Clinton's remarks, as transcribed, are below:
"Well Mayor, thank you for that because that's exactly why I am came here. To listen and learn from this community that has shown such grace and commitment to those who were lost, to their families and to all who were affected by this terrible event. I want to start by thanking you for your leadership. You were a steady and very compassionate voice throughout this terrible ordeal. I thank everyone who is here representing various aspects of the Orlando community.
I am pleased that my longtime friend and former colleague Senator Nelson is here as well. I want to just say a few words because I really am here to listen to what your experiences have been and what we do need to do together. We need to acknowledge and be very clear who this attack targeted: the Latino LGBT community, by any measure was the community that was most severely impacted by this terrible attack. What does that mean? Well, among other things, it means that it is still dangerous to be LGBT in America. I think it's an unfortunate fact, but one that needs to be said, that lesbian, gay, bisexual, and transgender people are more likely than any other group in our country to be the targets of hate crimes. They face a very complicated, intersecting sets of challenges in general, and specifically even more so as people of color.

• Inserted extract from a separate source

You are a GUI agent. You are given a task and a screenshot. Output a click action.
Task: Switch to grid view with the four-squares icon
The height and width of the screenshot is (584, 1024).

So after meeting with several representatives of the families, including a mother who lost her beloved son, I want to underscore what I have heard from so many across our country, but particularly from here in Orlando. We have to stand against hate and bigotry. I was really moved by everyone who stood in solidarity with the victims and families here in Orlando, with the LGBT community, the Latino community, the Muslim community, with law enforcement and others, who have been truly tested and tried in the face of such horror and evil. People from all walks of life came together to help and support one another.
There are several things I think we do have to do at the national level to support communities like this one. We do have to take on the epidemic of gun violence, particularly assault weapons, the havoc and horror that they bring in their wake is just no longer tolerable. And we have to be willing to stand as one and demand changes from lawmakers at the federal, state, and local level.
Second, we have to disrupt and dismantle the global online network that radicalizes people here in the United States, that even unfortunately, infects the thinking and attitudes of people in our communities, in their homes. They are communicated with, they are inspired, and they are even directed, and we've got to do a better job to stop that.
So we have a lot of work ahead of us and I am very much looking forward to hearing from the panelists who are with us who represent a fraction of the community that has responded so lovingly. And I will do everything I can, both in this campaign, but after it, to stand with you and to support you and to try to promote the kinds of changes that will prevent this from happening to other people, other families and other communities in the future."